Work request: All of the data must be returned exactly as given.

-- Data shown follows --

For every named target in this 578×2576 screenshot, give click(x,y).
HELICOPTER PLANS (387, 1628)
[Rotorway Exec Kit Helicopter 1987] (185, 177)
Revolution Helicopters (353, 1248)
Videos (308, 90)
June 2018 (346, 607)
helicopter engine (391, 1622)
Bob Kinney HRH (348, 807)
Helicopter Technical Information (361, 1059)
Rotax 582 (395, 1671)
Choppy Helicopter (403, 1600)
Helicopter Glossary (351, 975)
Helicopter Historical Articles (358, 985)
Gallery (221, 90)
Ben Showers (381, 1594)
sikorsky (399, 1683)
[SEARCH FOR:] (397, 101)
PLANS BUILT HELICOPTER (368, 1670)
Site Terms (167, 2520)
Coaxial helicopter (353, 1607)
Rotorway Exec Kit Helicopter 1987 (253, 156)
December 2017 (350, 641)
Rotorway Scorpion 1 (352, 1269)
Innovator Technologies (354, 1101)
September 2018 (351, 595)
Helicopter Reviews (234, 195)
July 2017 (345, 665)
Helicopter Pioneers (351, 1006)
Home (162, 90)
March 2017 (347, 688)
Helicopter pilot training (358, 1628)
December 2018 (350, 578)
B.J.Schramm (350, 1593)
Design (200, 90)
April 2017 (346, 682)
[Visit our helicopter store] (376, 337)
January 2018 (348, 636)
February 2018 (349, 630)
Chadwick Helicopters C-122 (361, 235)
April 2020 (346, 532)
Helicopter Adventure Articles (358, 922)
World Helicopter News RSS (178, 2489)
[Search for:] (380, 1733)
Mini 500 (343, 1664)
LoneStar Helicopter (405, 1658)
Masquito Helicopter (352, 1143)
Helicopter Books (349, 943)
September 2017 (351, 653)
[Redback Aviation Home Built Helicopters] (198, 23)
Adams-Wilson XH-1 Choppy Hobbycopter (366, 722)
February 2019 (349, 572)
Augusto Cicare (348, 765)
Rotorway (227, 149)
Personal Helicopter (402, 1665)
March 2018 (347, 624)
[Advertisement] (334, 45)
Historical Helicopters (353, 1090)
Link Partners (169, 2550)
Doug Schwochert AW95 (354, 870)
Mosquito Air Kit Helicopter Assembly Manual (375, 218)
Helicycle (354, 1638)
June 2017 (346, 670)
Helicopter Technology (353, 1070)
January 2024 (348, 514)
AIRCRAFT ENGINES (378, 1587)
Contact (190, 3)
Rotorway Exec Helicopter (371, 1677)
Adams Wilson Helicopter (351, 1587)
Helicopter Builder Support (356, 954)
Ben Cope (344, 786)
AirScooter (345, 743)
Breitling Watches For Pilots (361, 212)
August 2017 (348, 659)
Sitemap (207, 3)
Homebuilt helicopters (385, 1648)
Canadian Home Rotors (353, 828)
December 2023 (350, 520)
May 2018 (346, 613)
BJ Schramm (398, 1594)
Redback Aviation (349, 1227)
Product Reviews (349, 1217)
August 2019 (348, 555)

-- Data shown concluded --

Answer space:
For every named target in this 578×2576 screenshot, give click(x,y).
HELICOPTER PLANS (387, 1628)
[Rotorway Exec Kit Helicopter 1987] (185, 177)
Revolution Helicopters (353, 1248)
Videos (308, 90)
June 2018 (346, 607)
helicopter engine (391, 1622)
Bob Kinney HRH (348, 807)
Helicopter Technical Information (361, 1059)
Rotax 582 (395, 1671)
Choppy Helicopter (403, 1600)
Helicopter Glossary (351, 975)
Helicopter Historical Articles (358, 985)
Gallery (221, 90)
Ben Showers (381, 1594)
sikorsky (399, 1683)
[SEARCH FOR:] (397, 101)
PLANS BUILT HELICOPTER (368, 1670)
Site Terms (167, 2520)
Coaxial helicopter (353, 1607)
Rotorway Exec Kit Helicopter 1987 (253, 156)
December 2017 (350, 641)
Rotorway Scorpion 1 (352, 1269)
Innovator Technologies (354, 1101)
September 2018 (351, 595)
Helicopter Reviews (234, 195)
July 2017 (345, 665)
Helicopter Pioneers (351, 1006)
Home (162, 90)
March 2017 (347, 688)
Helicopter pilot training (358, 1628)
December 2018 (350, 578)
B.J.Schramm (350, 1593)
Design (200, 90)
April 2017 (346, 682)
[Visit our helicopter store] (376, 337)
January 2018 (348, 636)
February 2018 (349, 630)
Chadwick Helicopters C-122 (361, 235)
April 2020 (346, 532)
Helicopter Adventure Articles (358, 922)
World Helicopter News RSS (178, 2489)
[Search for:] (380, 1733)
Mini 500 (343, 1664)
LoneStar Helicopter (405, 1658)
Masquito Helicopter (352, 1143)
Helicopter Books (349, 943)
September 2017 (351, 653)
[Redback Aviation Home Built Helicopters] (198, 23)
Adams-Wilson XH-1 Choppy Hobbycopter (366, 722)
February 2019 (349, 572)
Augusto Cicare (348, 765)
Rotorway (227, 149)
Personal Helicopter (402, 1665)
March 2018 (347, 624)
[Advertisement] (334, 45)
Historical Helicopters (353, 1090)
Link Partners (169, 2550)
Doug Schwochert AW95 (354, 870)
Mosquito Air Kit Helicopter Assembly Manual (375, 218)
Helicycle (354, 1638)
June 2017 (346, 670)
Helicopter Technology (353, 1070)
January 2024 (348, 514)
AIRCRAFT ENGINES (378, 1587)
Contact (190, 3)
Rotorway Exec Helicopter (371, 1677)
Adams Wilson Helicopter (351, 1587)
Helicopter Builder Support (356, 954)
Ben Cope (344, 786)
AirScooter (345, 743)
Breitling Watches For Pilots (361, 212)
August 2017 (348, 659)
Sitemap (207, 3)
Homebuilt helicopters (385, 1648)
Canadian Home Rotors (353, 828)
December 2023 (350, 520)
May 2018 (346, 613)
BJ Schramm (398, 1594)
Redback Aviation (349, 1227)
Product Reviews (349, 1217)
August 2019 (348, 555)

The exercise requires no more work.